I used to be a stock trader in the 90s. It was an exciting time trading on the floor, writing orders on paper and shouting buys and sells to brokers. And my time on the stock market not only gave me valuable working experience, it also taught me how the industry works and what drives it forward: the constant need to look ahead and search for new opportunities to invest in, hunting for promising figures, stories and companies. Even to this day I still have this sense of excitement when I come across a promising investment opportunity – like a hound sniffing a scent.
In 2011 I picked up one my strongest “scents”: the wish of many of the world’s largest retailers to remove Bisphenol A in cash receipts, which emerged after scientific studies reported the health effects of touching these cash receipts, or thermal paper, which is the technical term. Back then I wanted to invest in a company that could offer a safer alternative to Bisphenol A in thermal paper, but unfortunately I got lost in the research. Ever since then, however, I’ve kept my eyes open for new information that could help me understand if it is as good an investment as I envisaged.
This report is a result of my personal conviction that chemical substitution can offer substantial investment opportunities. All over the globe there is emerging legislation that targets hazardous chemicals in products. Couple that with the increasing demand by consumers for chemical transparency and you have a very promising landscape for markets that are shifting towards safer alternatives and new solutions.
But chemical substitution does not just offer opportunities for the investment community to make lots of money – investors can also play a large role in contributing to the elimination of hazardous chemicals from products. Shareholders wield powerful opinions over corporate decisions – power that can be used to make money as well as demand transitions to sustainable and safe products at the same time.
Senior Business and Investors Advisor
What is chemical substitution and why is it an investment opportunity?
The chemical industry is central to the world’s economy, as chemicals are used in many stages of the production of physical products: clothes, electronics, cars, plastics and so on. Most of the several hundred thousand wellknown chemicals that are currently in use are harmless, but some of them are not. In production processes the term chemical substitution represents the act of replacing a hazardous chemical with a safer alternative. This can be achieved either by swapping the unwanted chemical with a safer substance, or by redesigning the product or changing the process altogether and thus making the initial substance obsolete. Regardless of its type, the aim of substitution is to make a positive difference for health and safety.

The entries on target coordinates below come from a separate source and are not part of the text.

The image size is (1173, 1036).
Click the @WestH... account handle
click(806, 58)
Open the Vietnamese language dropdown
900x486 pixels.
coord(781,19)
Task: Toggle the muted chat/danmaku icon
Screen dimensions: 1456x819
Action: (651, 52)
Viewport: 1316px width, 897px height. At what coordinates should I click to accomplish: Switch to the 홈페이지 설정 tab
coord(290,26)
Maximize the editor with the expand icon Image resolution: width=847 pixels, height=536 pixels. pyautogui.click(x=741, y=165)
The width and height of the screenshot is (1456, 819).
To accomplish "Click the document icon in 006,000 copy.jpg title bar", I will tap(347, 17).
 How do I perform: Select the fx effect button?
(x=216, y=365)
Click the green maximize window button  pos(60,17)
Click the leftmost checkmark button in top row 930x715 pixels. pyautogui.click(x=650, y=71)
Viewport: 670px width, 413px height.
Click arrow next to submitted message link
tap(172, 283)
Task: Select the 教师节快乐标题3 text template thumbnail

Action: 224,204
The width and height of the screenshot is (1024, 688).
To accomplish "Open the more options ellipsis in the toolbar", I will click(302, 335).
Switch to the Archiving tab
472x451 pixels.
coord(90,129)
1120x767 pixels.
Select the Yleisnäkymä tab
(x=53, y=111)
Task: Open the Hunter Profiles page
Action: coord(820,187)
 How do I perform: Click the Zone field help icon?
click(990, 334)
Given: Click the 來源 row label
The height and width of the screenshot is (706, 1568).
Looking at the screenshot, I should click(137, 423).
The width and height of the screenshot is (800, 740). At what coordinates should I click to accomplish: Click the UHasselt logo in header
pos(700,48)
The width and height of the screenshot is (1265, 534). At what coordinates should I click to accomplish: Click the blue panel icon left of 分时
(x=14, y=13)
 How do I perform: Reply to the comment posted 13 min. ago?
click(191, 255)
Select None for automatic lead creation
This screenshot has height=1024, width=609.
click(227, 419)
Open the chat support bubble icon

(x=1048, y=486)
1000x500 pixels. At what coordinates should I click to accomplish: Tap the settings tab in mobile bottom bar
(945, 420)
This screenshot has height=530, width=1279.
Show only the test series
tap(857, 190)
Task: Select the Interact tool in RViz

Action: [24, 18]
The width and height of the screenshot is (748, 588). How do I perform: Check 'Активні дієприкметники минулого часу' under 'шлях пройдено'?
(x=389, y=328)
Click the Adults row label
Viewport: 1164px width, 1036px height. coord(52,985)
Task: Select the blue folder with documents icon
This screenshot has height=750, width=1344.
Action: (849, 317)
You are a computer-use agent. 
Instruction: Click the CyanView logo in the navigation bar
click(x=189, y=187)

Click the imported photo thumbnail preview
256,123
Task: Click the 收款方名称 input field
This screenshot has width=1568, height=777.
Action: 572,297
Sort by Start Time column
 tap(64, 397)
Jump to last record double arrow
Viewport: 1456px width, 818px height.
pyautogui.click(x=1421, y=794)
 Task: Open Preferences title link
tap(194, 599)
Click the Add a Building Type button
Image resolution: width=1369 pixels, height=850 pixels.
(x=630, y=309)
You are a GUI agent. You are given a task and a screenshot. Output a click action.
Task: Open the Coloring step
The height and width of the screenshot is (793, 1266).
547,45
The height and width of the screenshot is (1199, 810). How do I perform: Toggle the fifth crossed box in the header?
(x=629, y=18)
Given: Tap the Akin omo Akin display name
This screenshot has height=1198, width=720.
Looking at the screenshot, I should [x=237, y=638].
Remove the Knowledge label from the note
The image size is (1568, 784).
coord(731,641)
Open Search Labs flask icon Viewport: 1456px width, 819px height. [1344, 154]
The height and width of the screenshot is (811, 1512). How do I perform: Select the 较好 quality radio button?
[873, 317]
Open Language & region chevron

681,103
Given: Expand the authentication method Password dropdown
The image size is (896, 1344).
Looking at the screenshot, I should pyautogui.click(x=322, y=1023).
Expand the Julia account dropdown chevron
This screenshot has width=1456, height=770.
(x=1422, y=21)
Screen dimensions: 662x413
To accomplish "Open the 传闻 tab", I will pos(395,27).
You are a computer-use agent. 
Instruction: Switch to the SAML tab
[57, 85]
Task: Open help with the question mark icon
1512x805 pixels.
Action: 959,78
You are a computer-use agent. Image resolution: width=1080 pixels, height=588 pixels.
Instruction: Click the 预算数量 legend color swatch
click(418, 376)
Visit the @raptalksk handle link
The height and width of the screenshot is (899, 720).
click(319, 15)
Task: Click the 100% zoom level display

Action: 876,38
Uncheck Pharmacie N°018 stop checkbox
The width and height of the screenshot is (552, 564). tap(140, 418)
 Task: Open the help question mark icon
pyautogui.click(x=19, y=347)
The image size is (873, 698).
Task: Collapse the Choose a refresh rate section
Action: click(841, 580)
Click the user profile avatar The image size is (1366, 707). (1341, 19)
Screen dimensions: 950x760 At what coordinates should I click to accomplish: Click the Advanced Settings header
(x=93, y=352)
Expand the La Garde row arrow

There are several drivers behind a business decision to engage in substitution. Obviously legislation is one of the strongest. Due to restrictions and bans, companies have to innovate to provide safer replacements. But before legislation kicks in, this need can often be foreseen by paying attention to other drivers, such as new scientific findings or campaigns by environmental NGOs. This is exactly why most large corporations with a stake in the chemical industry keep a close eye on these drivers. When legislation hits, you want to be well prepared, since substitution is not something done overnight. Investors are wise to pay attention to these very same drivers, as they potentially are signs of looming investment opportunities.